<<<<
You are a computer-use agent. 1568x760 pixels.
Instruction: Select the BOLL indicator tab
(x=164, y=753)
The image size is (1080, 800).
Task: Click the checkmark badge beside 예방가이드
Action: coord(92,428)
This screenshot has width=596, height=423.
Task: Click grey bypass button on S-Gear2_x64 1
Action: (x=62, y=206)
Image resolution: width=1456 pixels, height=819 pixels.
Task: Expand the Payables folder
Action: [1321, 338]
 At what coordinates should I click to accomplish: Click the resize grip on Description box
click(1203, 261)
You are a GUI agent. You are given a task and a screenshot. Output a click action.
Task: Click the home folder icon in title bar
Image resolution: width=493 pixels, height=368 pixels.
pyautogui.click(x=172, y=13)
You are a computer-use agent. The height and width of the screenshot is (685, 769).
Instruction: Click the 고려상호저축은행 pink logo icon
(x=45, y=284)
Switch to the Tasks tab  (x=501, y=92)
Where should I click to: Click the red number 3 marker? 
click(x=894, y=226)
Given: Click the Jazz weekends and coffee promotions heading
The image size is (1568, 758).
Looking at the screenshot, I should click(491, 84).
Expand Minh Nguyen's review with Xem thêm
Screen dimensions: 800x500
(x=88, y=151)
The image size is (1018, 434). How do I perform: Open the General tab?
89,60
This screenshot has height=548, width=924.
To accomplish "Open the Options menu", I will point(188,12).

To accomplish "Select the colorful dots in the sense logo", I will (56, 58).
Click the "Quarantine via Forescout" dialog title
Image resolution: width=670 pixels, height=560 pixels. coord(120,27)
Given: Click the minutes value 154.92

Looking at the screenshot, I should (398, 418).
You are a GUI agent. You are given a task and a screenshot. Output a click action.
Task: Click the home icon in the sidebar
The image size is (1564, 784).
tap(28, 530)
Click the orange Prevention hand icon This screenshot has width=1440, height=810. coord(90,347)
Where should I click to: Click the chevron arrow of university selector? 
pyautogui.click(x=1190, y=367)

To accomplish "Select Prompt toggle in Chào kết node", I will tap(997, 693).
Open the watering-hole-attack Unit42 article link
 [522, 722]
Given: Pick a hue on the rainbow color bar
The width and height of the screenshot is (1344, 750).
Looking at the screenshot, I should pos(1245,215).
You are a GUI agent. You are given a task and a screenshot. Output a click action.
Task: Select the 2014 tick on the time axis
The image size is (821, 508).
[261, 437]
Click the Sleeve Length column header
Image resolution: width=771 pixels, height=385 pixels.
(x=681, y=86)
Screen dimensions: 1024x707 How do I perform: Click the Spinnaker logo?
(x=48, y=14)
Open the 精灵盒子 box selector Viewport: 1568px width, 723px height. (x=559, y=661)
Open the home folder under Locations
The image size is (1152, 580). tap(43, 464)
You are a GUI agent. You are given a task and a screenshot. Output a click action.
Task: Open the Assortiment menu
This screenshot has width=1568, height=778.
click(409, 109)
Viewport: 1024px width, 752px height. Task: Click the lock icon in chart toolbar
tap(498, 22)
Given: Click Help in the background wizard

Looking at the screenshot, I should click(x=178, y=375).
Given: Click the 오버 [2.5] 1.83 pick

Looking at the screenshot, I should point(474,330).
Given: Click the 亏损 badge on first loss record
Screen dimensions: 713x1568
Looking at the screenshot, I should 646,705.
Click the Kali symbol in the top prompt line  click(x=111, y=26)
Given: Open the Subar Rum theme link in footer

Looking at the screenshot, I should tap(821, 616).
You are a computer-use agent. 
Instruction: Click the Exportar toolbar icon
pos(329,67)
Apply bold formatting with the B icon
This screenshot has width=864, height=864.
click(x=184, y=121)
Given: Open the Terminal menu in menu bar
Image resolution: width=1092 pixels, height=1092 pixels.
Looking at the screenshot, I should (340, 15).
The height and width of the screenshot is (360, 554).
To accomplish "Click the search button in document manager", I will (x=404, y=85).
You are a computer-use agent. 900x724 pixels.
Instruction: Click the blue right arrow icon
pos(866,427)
>>>>
:: BRIEF ::
Every record here must be output exactly, word for word.

:: WRITTEN SOLUTION ::
You are a computer-use agent. 1568x760 pixels.
Instruction: Select the BOLL indicator tab
(x=164, y=753)
The image size is (1080, 800).
Task: Click the checkmark badge beside 예방가이드
Action: coord(92,428)
This screenshot has width=596, height=423.
Task: Click grey bypass button on S-Gear2_x64 1
Action: (x=62, y=206)
Image resolution: width=1456 pixels, height=819 pixels.
Task: Expand the Payables folder
Action: [1321, 338]
 At what coordinates should I click to accomplish: Click the resize grip on Description box
click(1203, 261)
You are a GUI agent. You are given a task and a screenshot. Output a click action.
Task: Click the home folder icon in title bar
Image resolution: width=493 pixels, height=368 pixels.
pyautogui.click(x=172, y=13)
You are a computer-use agent. The height and width of the screenshot is (685, 769).
Instruction: Click the 고려상호저축은행 pink logo icon
(x=45, y=284)
Switch to the Tasks tab  (x=501, y=92)
Where should I click to: Click the red number 3 marker? 
click(x=894, y=226)
Given: Click the Jazz weekends and coffee promotions heading
The image size is (1568, 758).
Looking at the screenshot, I should click(491, 84).
Expand Minh Nguyen's review with Xem thêm
Screen dimensions: 800x500
(x=88, y=151)
The image size is (1018, 434). How do I perform: Open the General tab?
89,60
This screenshot has height=548, width=924.
To accomplish "Open the Options menu", I will point(188,12).

To accomplish "Select the colorful dots in the sense logo", I will (56, 58).
Click the "Quarantine via Forescout" dialog title
Image resolution: width=670 pixels, height=560 pixels. coord(120,27)
Given: Click the minutes value 154.92

Looking at the screenshot, I should (398, 418).
You are a GUI agent. You are given a task and a screenshot. Output a click action.
Task: Click the home icon in the sidebar
The image size is (1564, 784).
tap(28, 530)
Click the orange Prevention hand icon This screenshot has width=1440, height=810. coord(90,347)
Where should I click to: Click the chevron arrow of university selector? 
pyautogui.click(x=1190, y=367)

To accomplish "Select Prompt toggle in Chào kết node", I will tap(997, 693).
Open the watering-hole-attack Unit42 article link
 [522, 722]
Given: Pick a hue on the rainbow color bar
The width and height of the screenshot is (1344, 750).
Looking at the screenshot, I should pos(1245,215).
You are a GUI agent. You are given a task and a screenshot. Output a click action.
Task: Select the 2014 tick on the time axis
The image size is (821, 508).
[261, 437]
Click the Sleeve Length column header
Image resolution: width=771 pixels, height=385 pixels.
(x=681, y=86)
Screen dimensions: 1024x707 How do I perform: Click the Spinnaker logo?
(x=48, y=14)
Open the 精灵盒子 box selector Viewport: 1568px width, 723px height. (x=559, y=661)
Open the home folder under Locations
The image size is (1152, 580). tap(43, 464)
You are a GUI agent. You are given a task and a screenshot. Output a click action.
Task: Open the Assortiment menu
This screenshot has width=1568, height=778.
click(409, 109)
Viewport: 1024px width, 752px height. Task: Click the lock icon in chart toolbar
tap(498, 22)
Given: Click Help in the background wizard

Looking at the screenshot, I should click(x=178, y=375).
Given: Click the 오버 [2.5] 1.83 pick

Looking at the screenshot, I should point(474,330).
Given: Click the 亏损 badge on first loss record
Screen dimensions: 713x1568
Looking at the screenshot, I should 646,705.
Click the Kali symbol in the top prompt line  click(x=111, y=26)
Given: Open the Subar Rum theme link in footer

Looking at the screenshot, I should tap(821, 616).
You are a computer-use agent. 
Instruction: Click the Exportar toolbar icon
pos(329,67)
Apply bold formatting with the B icon
This screenshot has width=864, height=864.
click(x=184, y=121)
Given: Open the Terminal menu in menu bar
Image resolution: width=1092 pixels, height=1092 pixels.
Looking at the screenshot, I should (340, 15).
The height and width of the screenshot is (360, 554).
To accomplish "Click the search button in document manager", I will (x=404, y=85).
You are a computer-use agent. 900x724 pixels.
Instruction: Click the blue right arrow icon
pos(866,427)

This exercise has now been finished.